![DSB Logo](img/Dolan.jpg)
# Using pandas and NumPy
## pandas and NumPy tips and techniques 
[The pandas Docs](http://pandas.pydata.org/pandas-docs/stable/index.html)
[The NumPy Docs](https://docs.scipy.org/doc/numpy-dev/reference/index.html#reference)

# Learning Objectives

## Theory / Be able to explain ...
- 

## Skills / Know how to  ...
- 

# What we've learned so far about NumPy and pandas

**NumPy** is a library for quantitative analysis of tabular data.  
- `ndarray` data structure for normalized tabular data
- universal functions and methods for mathematical calculations and basic I/O

**pandas** is built on top of NumPy to make it easier to use.  
- Includes the full NumPy functionality (including functions, methods, and the `ndarray` data structure)
- Extends the `ndarray` data structure with two new data structures with lots of useful features:
    - `Series` is like a 1D `ndarray` but with more flexibility to handle missing data, odd data types, etc. 
    - `DataFrame` is for 2D data tables; each `DataFrame` is equivalent to a dictionary of `Series`, with each `Series` comprising one *column* of the table

So, that's lots about data structures but not so much about how to actually use pandas and Numpy for analysis!

That's partly because a lot of the most critical functionality for analytics is provided by third-party libraries like sci-kit learn, which you will use in BA 545 for data mining and machine learning applications. 

However, we can and will use pandas and Numpy without the advanced stuff.
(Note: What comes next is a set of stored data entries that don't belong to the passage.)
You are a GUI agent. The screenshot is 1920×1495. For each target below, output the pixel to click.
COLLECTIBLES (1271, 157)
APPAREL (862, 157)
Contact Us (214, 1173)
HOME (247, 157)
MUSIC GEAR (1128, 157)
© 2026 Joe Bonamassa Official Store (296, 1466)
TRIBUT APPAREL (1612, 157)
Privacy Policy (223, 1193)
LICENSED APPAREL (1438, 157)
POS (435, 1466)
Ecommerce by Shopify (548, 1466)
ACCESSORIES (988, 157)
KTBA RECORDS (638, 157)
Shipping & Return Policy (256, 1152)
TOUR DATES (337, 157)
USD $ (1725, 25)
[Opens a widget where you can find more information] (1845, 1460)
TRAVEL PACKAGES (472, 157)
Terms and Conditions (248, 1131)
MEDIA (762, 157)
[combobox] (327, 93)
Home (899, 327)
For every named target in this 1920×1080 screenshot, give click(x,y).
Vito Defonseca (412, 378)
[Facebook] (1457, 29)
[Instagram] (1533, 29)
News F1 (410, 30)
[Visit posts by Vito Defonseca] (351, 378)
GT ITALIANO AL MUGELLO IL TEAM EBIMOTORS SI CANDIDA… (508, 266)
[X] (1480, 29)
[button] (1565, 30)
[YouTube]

Let's review some of the basics ... 

# Pandas → NumPy → Pandas
**NumPy → Pandas is easy**
- Pandas `pd.Series()` or `pd.DataFrame()` constructors are designed to convert from NumPy arrays.

**Pandas → NumPy can sometimes take some work**
- While NumPy does not reciprocate by taking pandas Series or DataFrames in its `np.array()` constructor, there are several handy methods for exporting DataFrames and Series to `ndarray`s.
- Fortunately, Pandas takes care to minimize inconvenience impersonating NumPy whenever possible.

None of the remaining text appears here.